There are other components to these resumes because resumes have two meanings. The first time someone comes in contact with your resume is our team. The second time is the client. But the client resume needs to be slightly different and our team will help you out in writing that one, because we are aware that many of you probably don't enjoy writing things in English or your English is not your primary language and we need these resumes to be as detailed as possible.
We will help you out with this. We will style it, we will format it, we will guide you on how to do it and what you want to focus on and so on. The thing that I want to draw your attention to is this. So when you register on the platform, you'll just probably upload your CV and that's that.
That CV came from some point in your life. You did not specifically tailor it to Turing. You have used it for a while in your job hunt. And it's usually not enough.

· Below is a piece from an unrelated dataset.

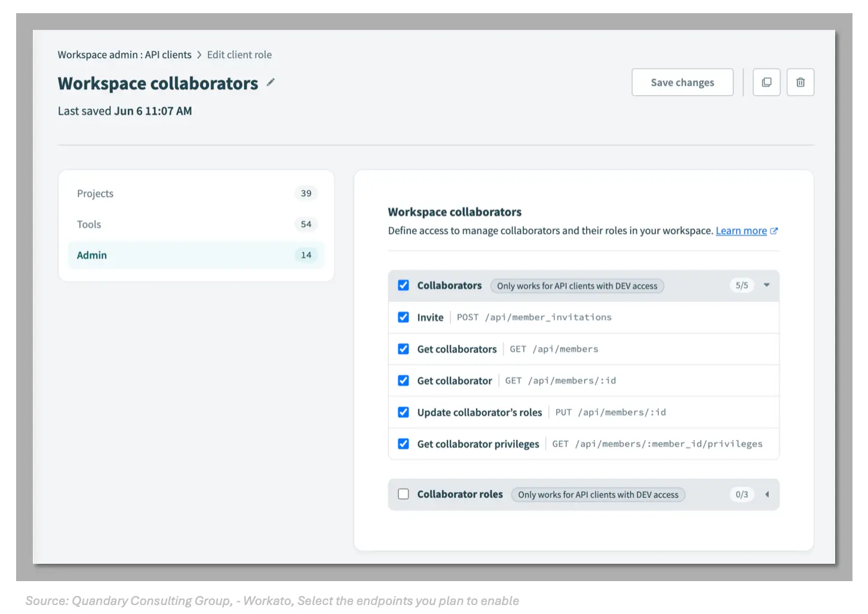The height and width of the screenshot is (614, 868).
Task: Select Projects in the sidebar
Action: (x=95, y=193)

Based on what we see day-to-day, these CVs need a little bit of additional work. In most cases we get things like this. And you can also see that reading these texts, the person who is reading or the algorithm who is reading, has no idea what exactly these people did on the project. We'd have no idea what kind of language they used, what kind of framework they used, what kind of role they were in, what kind of responsibilities they had, what was the outcome of the project. And this does not really fare well in terms of ranking.
Neither computer ranking, neither human ranking. After you're done with your test, you'll need to go back and spend some time. These two examples come from people who are currently working with our clients. And as you can see, they're different than the ones I showed you before.
Skills are properly tagged here. So algorithm can read what exact skills are you referring to. There are screenshots.
Screenshots are fairly important, especially if you are a front end or a mobile developer, and most of the clients want to see how you handle a UI and UX and how you design pages if you design pages at all. Reading the text itself, it's fairly consistently written, and it's pretty obvious what this person did and what technologies they used. So you can see here about the role they had in the company. You can see the other thing here that also serves two purposes. One is for us and one is for the clients.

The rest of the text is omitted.